Saved data entries
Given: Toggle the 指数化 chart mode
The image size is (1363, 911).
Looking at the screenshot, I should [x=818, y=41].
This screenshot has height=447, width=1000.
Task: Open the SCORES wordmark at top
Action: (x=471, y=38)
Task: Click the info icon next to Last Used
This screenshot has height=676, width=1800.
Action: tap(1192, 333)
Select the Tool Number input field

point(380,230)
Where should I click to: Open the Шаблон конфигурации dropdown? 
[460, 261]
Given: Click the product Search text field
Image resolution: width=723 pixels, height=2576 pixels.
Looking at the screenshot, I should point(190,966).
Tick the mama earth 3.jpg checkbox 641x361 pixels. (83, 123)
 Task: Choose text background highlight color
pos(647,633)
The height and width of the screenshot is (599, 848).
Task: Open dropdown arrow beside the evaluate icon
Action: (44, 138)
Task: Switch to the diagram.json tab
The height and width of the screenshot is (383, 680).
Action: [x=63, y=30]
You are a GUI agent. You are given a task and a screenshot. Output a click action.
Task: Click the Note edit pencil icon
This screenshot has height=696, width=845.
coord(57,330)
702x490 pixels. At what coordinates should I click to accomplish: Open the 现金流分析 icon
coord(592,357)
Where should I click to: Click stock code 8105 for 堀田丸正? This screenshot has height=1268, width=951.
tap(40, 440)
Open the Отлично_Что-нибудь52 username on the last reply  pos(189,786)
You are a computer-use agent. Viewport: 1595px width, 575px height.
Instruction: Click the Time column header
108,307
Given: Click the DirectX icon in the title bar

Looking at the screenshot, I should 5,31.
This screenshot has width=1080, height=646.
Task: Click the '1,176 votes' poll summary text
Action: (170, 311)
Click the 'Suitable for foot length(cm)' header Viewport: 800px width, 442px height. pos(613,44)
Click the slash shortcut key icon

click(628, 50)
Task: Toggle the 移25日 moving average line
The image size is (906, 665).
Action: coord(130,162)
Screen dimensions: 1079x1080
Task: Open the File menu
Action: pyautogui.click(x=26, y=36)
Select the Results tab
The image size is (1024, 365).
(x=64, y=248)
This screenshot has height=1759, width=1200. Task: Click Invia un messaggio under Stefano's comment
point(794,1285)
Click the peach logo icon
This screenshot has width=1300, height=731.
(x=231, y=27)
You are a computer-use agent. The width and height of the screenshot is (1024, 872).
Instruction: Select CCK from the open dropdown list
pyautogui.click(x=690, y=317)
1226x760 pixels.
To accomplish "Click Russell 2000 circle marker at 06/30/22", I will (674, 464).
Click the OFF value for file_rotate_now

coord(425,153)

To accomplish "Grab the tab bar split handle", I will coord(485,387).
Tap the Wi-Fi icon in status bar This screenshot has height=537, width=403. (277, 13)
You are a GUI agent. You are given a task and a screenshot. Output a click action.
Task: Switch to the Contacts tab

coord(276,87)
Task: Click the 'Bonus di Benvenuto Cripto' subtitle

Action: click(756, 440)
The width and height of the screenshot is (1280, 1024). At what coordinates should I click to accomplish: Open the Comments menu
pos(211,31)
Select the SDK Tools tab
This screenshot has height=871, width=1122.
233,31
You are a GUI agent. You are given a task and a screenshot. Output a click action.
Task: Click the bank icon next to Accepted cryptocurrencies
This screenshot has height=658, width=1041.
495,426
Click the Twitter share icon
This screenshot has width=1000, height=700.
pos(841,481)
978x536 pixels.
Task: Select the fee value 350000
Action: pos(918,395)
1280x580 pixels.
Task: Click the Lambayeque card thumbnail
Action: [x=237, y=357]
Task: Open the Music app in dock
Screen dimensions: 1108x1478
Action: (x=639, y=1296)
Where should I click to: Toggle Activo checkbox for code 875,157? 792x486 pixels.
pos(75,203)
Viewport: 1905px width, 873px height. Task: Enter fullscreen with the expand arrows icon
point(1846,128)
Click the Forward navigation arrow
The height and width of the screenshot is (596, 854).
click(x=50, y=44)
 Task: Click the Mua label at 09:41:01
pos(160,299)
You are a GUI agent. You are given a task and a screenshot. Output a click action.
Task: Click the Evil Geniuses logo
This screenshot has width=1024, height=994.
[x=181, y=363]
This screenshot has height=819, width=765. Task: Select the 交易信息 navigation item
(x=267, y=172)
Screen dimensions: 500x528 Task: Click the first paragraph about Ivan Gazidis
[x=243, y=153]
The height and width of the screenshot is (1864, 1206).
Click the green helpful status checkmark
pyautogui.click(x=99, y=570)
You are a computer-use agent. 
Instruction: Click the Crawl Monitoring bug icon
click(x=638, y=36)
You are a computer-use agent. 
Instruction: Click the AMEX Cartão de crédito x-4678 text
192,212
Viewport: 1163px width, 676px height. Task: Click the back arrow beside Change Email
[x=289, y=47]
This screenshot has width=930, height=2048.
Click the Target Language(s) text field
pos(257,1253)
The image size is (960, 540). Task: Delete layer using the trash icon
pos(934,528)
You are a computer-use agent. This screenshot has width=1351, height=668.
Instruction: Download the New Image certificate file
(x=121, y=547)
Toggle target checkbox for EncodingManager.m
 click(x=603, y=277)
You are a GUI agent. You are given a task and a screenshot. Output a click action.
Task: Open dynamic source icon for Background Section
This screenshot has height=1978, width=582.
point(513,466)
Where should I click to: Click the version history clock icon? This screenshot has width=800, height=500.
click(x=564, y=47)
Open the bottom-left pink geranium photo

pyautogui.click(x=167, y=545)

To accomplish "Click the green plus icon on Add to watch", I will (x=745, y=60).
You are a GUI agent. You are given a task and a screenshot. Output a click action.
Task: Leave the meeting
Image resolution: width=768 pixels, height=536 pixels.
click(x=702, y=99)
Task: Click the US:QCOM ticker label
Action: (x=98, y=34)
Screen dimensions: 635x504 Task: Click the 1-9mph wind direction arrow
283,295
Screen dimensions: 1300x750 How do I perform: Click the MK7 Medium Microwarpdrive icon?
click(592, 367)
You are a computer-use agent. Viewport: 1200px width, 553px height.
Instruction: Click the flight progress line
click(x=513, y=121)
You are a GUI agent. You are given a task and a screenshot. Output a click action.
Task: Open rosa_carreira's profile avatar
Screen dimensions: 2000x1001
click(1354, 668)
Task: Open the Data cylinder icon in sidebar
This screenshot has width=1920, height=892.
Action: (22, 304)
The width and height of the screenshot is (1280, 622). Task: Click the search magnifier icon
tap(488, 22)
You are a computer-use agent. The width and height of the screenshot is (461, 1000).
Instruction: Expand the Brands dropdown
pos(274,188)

Activity =
All of the data above should be duplicated exactly.

Reply =
Given: Toggle the 指数化 chart mode
The image size is (1363, 911).
Looking at the screenshot, I should [x=818, y=41].
This screenshot has height=447, width=1000.
Task: Open the SCORES wordmark at top
Action: (x=471, y=38)
Task: Click the info icon next to Last Used
This screenshot has height=676, width=1800.
Action: tap(1192, 333)
Select the Tool Number input field

point(380,230)
Where should I click to: Open the Шаблон конфигурации dropdown? 
[460, 261]
Given: Click the product Search text field
Image resolution: width=723 pixels, height=2576 pixels.
Looking at the screenshot, I should point(190,966).
Tick the mama earth 3.jpg checkbox 641x361 pixels. (83, 123)
 Task: Choose text background highlight color
pos(647,633)
The height and width of the screenshot is (599, 848).
Task: Open dropdown arrow beside the evaluate icon
Action: (44, 138)
Task: Switch to the diagram.json tab
The height and width of the screenshot is (383, 680).
Action: [x=63, y=30]
You are a GUI agent. You are given a task and a screenshot. Output a click action.
Task: Click the Note edit pencil icon
This screenshot has height=696, width=845.
coord(57,330)
702x490 pixels. At what coordinates should I click to accomplish: Open the 现金流分析 icon
coord(592,357)
Where should I click to: Click stock code 8105 for 堀田丸正? This screenshot has height=1268, width=951.
tap(40, 440)
Open the Отлично_Что-нибудь52 username on the last reply  pos(189,786)
You are a computer-use agent. Viewport: 1595px width, 575px height.
Instruction: Click the Time column header
108,307
Given: Click the DirectX icon in the title bar

Looking at the screenshot, I should 5,31.
This screenshot has width=1080, height=646.
Task: Click the '1,176 votes' poll summary text
Action: (170, 311)
Click the 'Suitable for foot length(cm)' header Viewport: 800px width, 442px height. pos(613,44)
Click the slash shortcut key icon

click(628, 50)
Task: Toggle the 移25日 moving average line
The image size is (906, 665).
Action: coord(130,162)
Screen dimensions: 1079x1080
Task: Open the File menu
Action: pyautogui.click(x=26, y=36)
Select the Results tab
The image size is (1024, 365).
(x=64, y=248)
This screenshot has height=1759, width=1200. Task: Click Invia un messaggio under Stefano's comment
point(794,1285)
Click the peach logo icon
This screenshot has width=1300, height=731.
(x=231, y=27)
You are a computer-use agent. The width and height of the screenshot is (1024, 872).
Instruction: Select CCK from the open dropdown list
pyautogui.click(x=690, y=317)
1226x760 pixels.
To accomplish "Click Russell 2000 circle marker at 06/30/22", I will (674, 464).
Click the OFF value for file_rotate_now

coord(425,153)

To accomplish "Grab the tab bar split handle", I will coord(485,387).
Tap the Wi-Fi icon in status bar This screenshot has height=537, width=403. (277, 13)
You are a GUI agent. You are given a task and a screenshot. Output a click action.
Task: Switch to the Contacts tab

coord(276,87)
Task: Click the 'Bonus di Benvenuto Cripto' subtitle

Action: click(756, 440)
The width and height of the screenshot is (1280, 1024). At what coordinates should I click to accomplish: Open the Comments menu
pos(211,31)
Select the SDK Tools tab
This screenshot has height=871, width=1122.
233,31
You are a GUI agent. You are given a task and a screenshot. Output a click action.
Task: Click the bank icon next to Accepted cryptocurrencies
This screenshot has height=658, width=1041.
495,426
Click the Twitter share icon
This screenshot has width=1000, height=700.
pos(841,481)
978x536 pixels.
Task: Select the fee value 350000
Action: pos(918,395)
1280x580 pixels.
Task: Click the Lambayeque card thumbnail
Action: [x=237, y=357]
Task: Open the Music app in dock
Screen dimensions: 1108x1478
Action: (x=639, y=1296)
Where should I click to: Toggle Activo checkbox for code 875,157? 792x486 pixels.
pos(75,203)
Viewport: 1905px width, 873px height. Task: Enter fullscreen with the expand arrows icon
point(1846,128)
Click the Forward navigation arrow
The height and width of the screenshot is (596, 854).
click(x=50, y=44)
 Task: Click the Mua label at 09:41:01
pos(160,299)
You are a GUI agent. You are given a task and a screenshot. Output a click action.
Task: Click the Evil Geniuses logo
This screenshot has width=1024, height=994.
[x=181, y=363]
This screenshot has height=819, width=765. Task: Select the 交易信息 navigation item
(x=267, y=172)
Screen dimensions: 500x528 Task: Click the first paragraph about Ivan Gazidis
[x=243, y=153]
The height and width of the screenshot is (1864, 1206).
Click the green helpful status checkmark
pyautogui.click(x=99, y=570)
You are a computer-use agent. 
Instruction: Click the Crawl Monitoring bug icon
click(x=638, y=36)
You are a computer-use agent. 
Instruction: Click the AMEX Cartão de crédito x-4678 text
192,212
Viewport: 1163px width, 676px height. Task: Click the back arrow beside Change Email
[x=289, y=47]
This screenshot has width=930, height=2048.
Click the Target Language(s) text field
pos(257,1253)
The image size is (960, 540). Task: Delete layer using the trash icon
pos(934,528)
You are a computer-use agent. This screenshot has width=1351, height=668.
Instruction: Download the New Image certificate file
(x=121, y=547)
Toggle target checkbox for EncodingManager.m
 click(x=603, y=277)
You are a GUI agent. You are given a task and a screenshot. Output a click action.
Task: Open dynamic source icon for Background Section
This screenshot has height=1978, width=582.
point(513,466)
Where should I click to: Click the version history clock icon? This screenshot has width=800, height=500.
click(x=564, y=47)
Open the bottom-left pink geranium photo

pyautogui.click(x=167, y=545)

To accomplish "Click the green plus icon on Add to watch", I will (x=745, y=60).
You are a GUI agent. You are given a task and a screenshot. Output a click action.
Task: Leave the meeting
Image resolution: width=768 pixels, height=536 pixels.
click(x=702, y=99)
Task: Click the US:QCOM ticker label
Action: (x=98, y=34)
Screen dimensions: 635x504 Task: Click the 1-9mph wind direction arrow
283,295
Screen dimensions: 1300x750 How do I perform: Click the MK7 Medium Microwarpdrive icon?
click(592, 367)
You are a computer-use agent. Viewport: 1200px width, 553px height.
Instruction: Click the flight progress line
click(x=513, y=121)
You are a GUI agent. You are given a task and a screenshot. Output a click action.
Task: Open rosa_carreira's profile avatar
Screen dimensions: 2000x1001
click(1354, 668)
Task: Open the Data cylinder icon in sidebar
This screenshot has width=1920, height=892.
Action: (22, 304)
The width and height of the screenshot is (1280, 622). Task: Click the search magnifier icon
tap(488, 22)
You are a computer-use agent. The width and height of the screenshot is (461, 1000).
Instruction: Expand the Brands dropdown
pos(274,188)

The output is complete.